Yüce Allah'ın şu buyruğu
da (bu yönüyle) böyledir: "Ey cin ve insanlar topluluğu içinizden size ...
peygamberler gelmedi mi?" (el-En'am, 130) Halbuki gelen peygamberler
sadece insanlardandır, cinlerden gelmemiştir. Bu açıklamayı el-Kelbi ve
başkaları yapmıştır.
ez-Zeccac şöyle
demiştir: Yüce Allah her iki denizi sözkonusu etmekle birlikte, onlardan
herhangi birisinden bir şey çıkıyor ise, bu ikisinden çıkıyor, demektir. Bu
yönüyle Yüce Allah'ın şu buyruğuna benzemektedir: "Görmezmisiniz
kiAllahyedigöğü nasıl tabaka tabakayaratmış, onlararasında ayı bir nur kılmış
... "(Nuh, 15-16) Halbuki ay, dünya semasındadır.

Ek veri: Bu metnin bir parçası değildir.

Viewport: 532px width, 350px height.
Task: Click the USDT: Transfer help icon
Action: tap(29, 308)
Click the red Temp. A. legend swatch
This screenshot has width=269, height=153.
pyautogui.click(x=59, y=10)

Bununla birlikte yedi
semayı da birlikte sözkonusu etmiştir. Adeta o semalardan birisinde bulunan
hepsinde bulunmuş gibidir.
Ebu Ali el-farisi de şöyle
demiştir: Bu, muzafın hazfedilmesi kabilindendir. "O ikisinden
birisinden" takdirindedir. Yüce Allah'ın: "Bu Kur'an iki kasabadan
büyük bir adama indirilmeli değil miydi!" (Zuhruf, 31) buyruğuna
benzemektedir ki, iki kasabadan birisinden bir adama ... demektir.
el-Ahfeş Said de şöyle
demiştir: Bazıları incinin tatlı sudan çıktığını iddia etmişlerdir. Bir diğer
görüşe göre kasıt, her iki denizdir. Bunlardan birisinden inci, diğerinden
mercan çıkar.
İbn Abbas: Bunlar göğün
ve yerin denizleridir. Göğün suyu denizin sedefine düşecek olursa, o inci
olarak meydana gelir ve böylece her ikisinden çıkmış gibi olur, demiştir.
et-Taberi de böyle
demiştir.
es-Sa'lebi ise şöyle
demektedir: Bana naklolunduğuna göre bir çekirdek, bir sedefin içinde bulunuyor
idi. Yağmur bu çekirdeğin bir bölümüne isabet ederken, bir bölümüne isabet
etmedi. Yağmurun isabet ettiği yer inci oldu, diğer bölümü ise çekirdek olarak
kaldı.
Bir diğer açıklamaya
göre tuzlu ve tatlı su birbiriyle kavuşabilir. O durumda tatlı su, tuzlu suya
bir çeşit aşı gibi olur. İşte çocuğun anne tarafından doğurulmuş olmakla
birlikte hem erkeğe, hem de dişiye nisbet edilmesi gibi burada da her ikisine
nisbet edilmiştir. Bu bakımdan şöyle denilmiştir: İnci ancak bir yerden, tatlı
ve tuzlu suyun kavuştuğu yerden çıkar.
Denildiğine göre
"mercan" büyük incilerdir. Bu açıklamayı Ali ve İbn Abbas -Allah
ikisinden de razı olsun- yapmıştır. İnci bunların küçükleridir. Yine her
ikisinden bunun aksi bir rivayet te gelmiştir. Buna göre inci büyük olanlarına,
mercan da küçük olanlarına denilir. ed-Dahhak ve Katade de böyle demişlerdir.
İbn Mesud ve Ebu Malik
de mercan kırmızı boncuktur demişlerdir.